Israel says it's attacking Gaza to stop cross-border rocket attacks into southern Israel by Hamas militants. Because launching rockets at populated areas is an act of war, Israel says its bombings are justified.
Hamas is attacking Israel with rockets because Israel has enforced a devastating economic blockade against Gaza for the past year and a half. Additionally, Israel's military has controlled Gaza's borders, airspace and sea access for 41 years. Because economic blockades are an act of war, Hamas says its rocket strikes are justified.
In other words, Israel is attacking Gaza because Gaza was attacking Israel because Israel was attacking Gaza. Ctrl-A. Ctrl-C. Ctrl-V. Repeat.
Instead of talking about which side is at fault, let's focus for a minute on all the innocent people who are suffering.
The Gaza Strip is a tiny and crowded Arab enclave on the Mediterranean – as small as Little Rock, Ark., but with 1.5 million people jammed in. It's as densely populated as Bangkok.

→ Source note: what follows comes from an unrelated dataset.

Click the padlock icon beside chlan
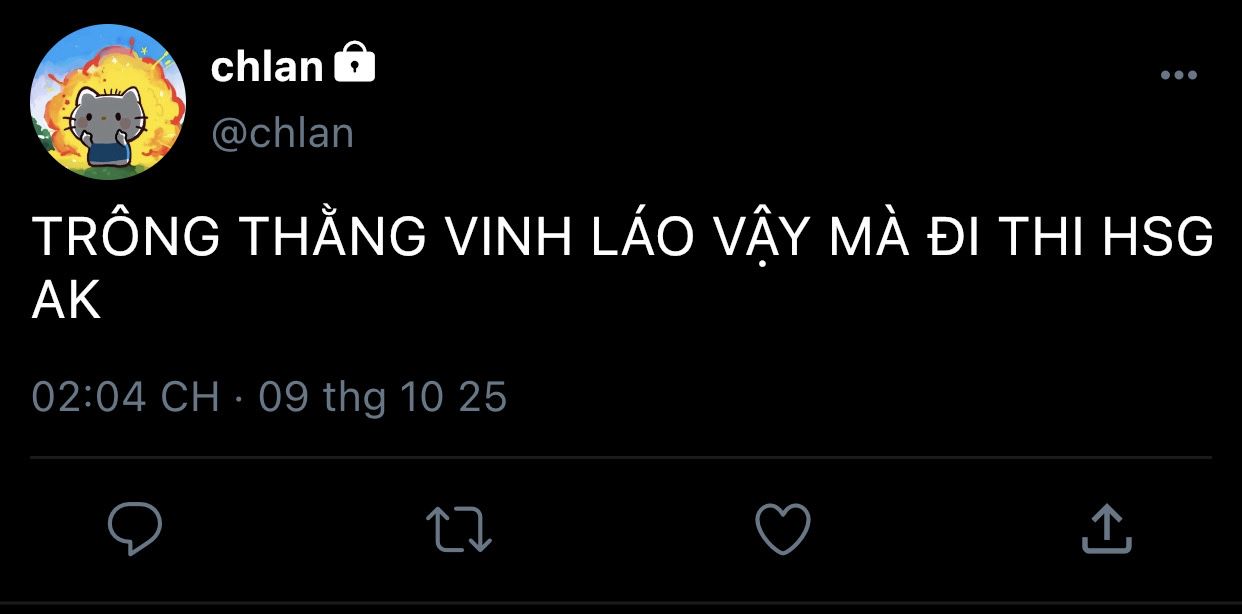Screen dimensions: 1242x614 (x=354, y=63)
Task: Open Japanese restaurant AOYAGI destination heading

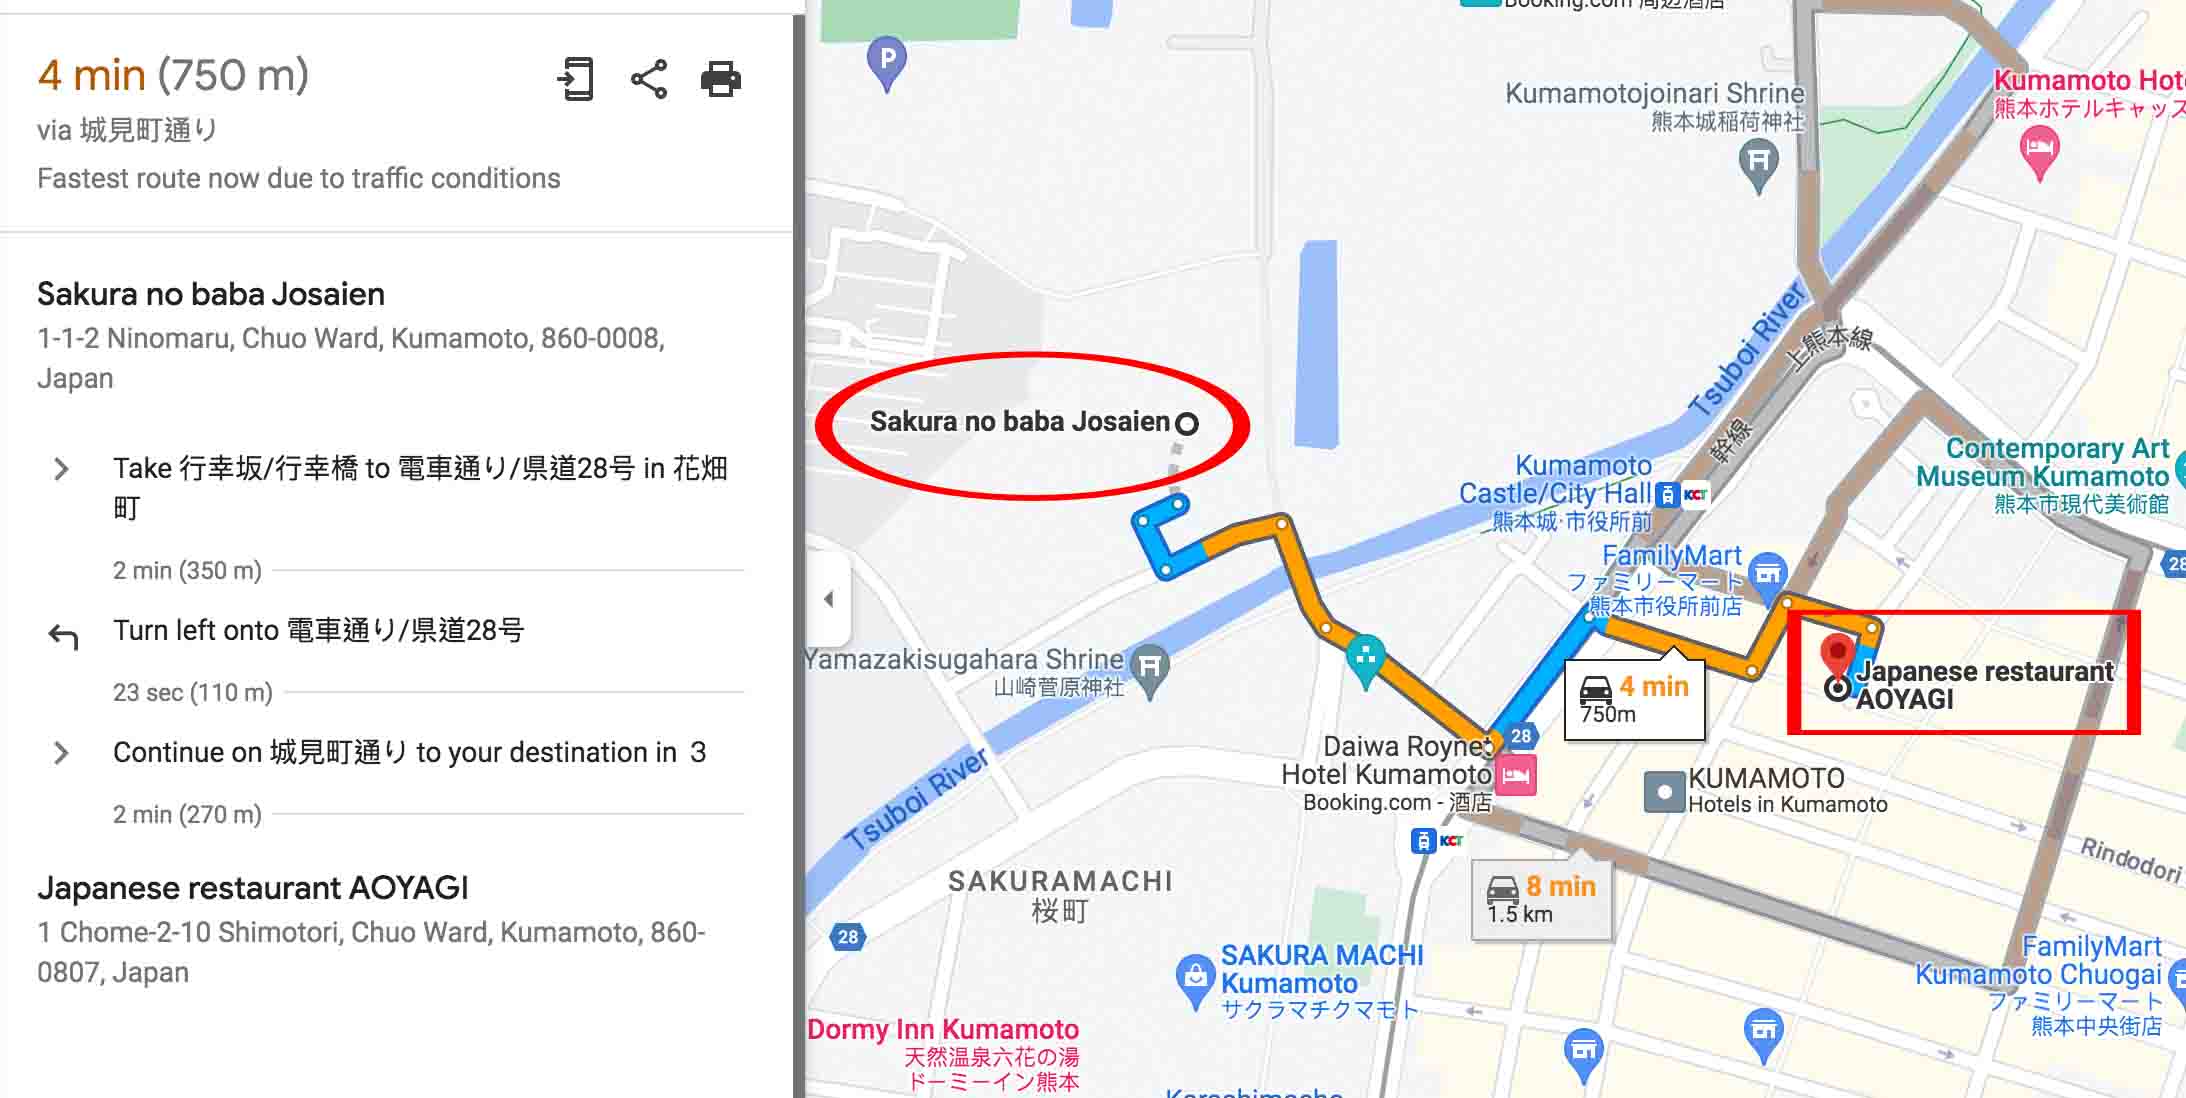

On Dec. 27 and 28, Israel dropped more than 100 tons of bombs and missiles on the place. Israel insists its weapons are aimed at Hamas combatants, not civilians.
Sadly, many innocent Gazan civilians have thus far failed to make the distinction between bombs intended for militants and bombs intended for them. It seems that when bombs land on the heads of Gazan civilians, they die regardless.
As of New Year's Eve, the United Nations says 320 of Gaza's 1.5 million residents have been killed by Israeli airstrikes. An additional 1,400 have been injured.
The U.N. claims that 62 of those killed are civilians. The U.N. also says its civilian death count includes only women and children. Either there's no such thing as a civilian man in Gaza, or the U.N. is vastly undercounting the number of civilian dead.
What's more, the wounded survivors of Israeli air-raids are being treated in hospitals that are desperately short of supplies.
Israel's economic blockade of Gaza, imposed when Hamas took over Gaza in 2007, has caused severe shortages of, well, nearly everything. In November, the BBC reported that Gaza's hospitals had run out of 85 types of medicine, as well as items like cotton swabs and spare parts for X-ray machines.
Overall, the blockade has stopped 75 percent of the goods that used to flow into Gaza. Just to be clear, when we're talking about imports, we're not talking flat-screen TVs and J. Crew sweaters. Gaza was disgustingly poor before the blockade. We're talking about food, fuel, cement, paper for schoolchildren, and shoes – things people need to live.
Israel's offensive hasn't stopped the Hamas rocket attacks, either. That means Israelis are suffering, too.
According to the Jerusalem Post, three people were killed and 21 injured when approximately 70 rockets hit several cities and settlements in southern Israel on Dec. 29.
Hamas rockets are small. If they hit you, you'll die, but they can't knock down buildings. The rockets aren't especially deadly, but they're terrifying.
Depending on whose estimate you believe, 300,000 to 500,000 Israelis are within range of Hamas rockets. Southern Israel's economy is hurting as consumers hunker down. A widely reprinted Associated Press story illustrates the psychological impact of the attacks by noting an increase in bed-wetting among Israeli kids.
I wouldn't have bothered bringing up the bed-wetting if not for the fact I've come across several stories about it in recent months – including one last week on the BBC. Clearly, a lot of people in Israel think mass bed-wetting is a big deal. It's a good illustration of the relative impact of the fighting on both sides. Palestinian kids in Gaza are being killed and maimed by one of the world's largest air forces. Israeli kids are scared and pissing themselves.
I don't envy either party, but there's no question which side is suffering most.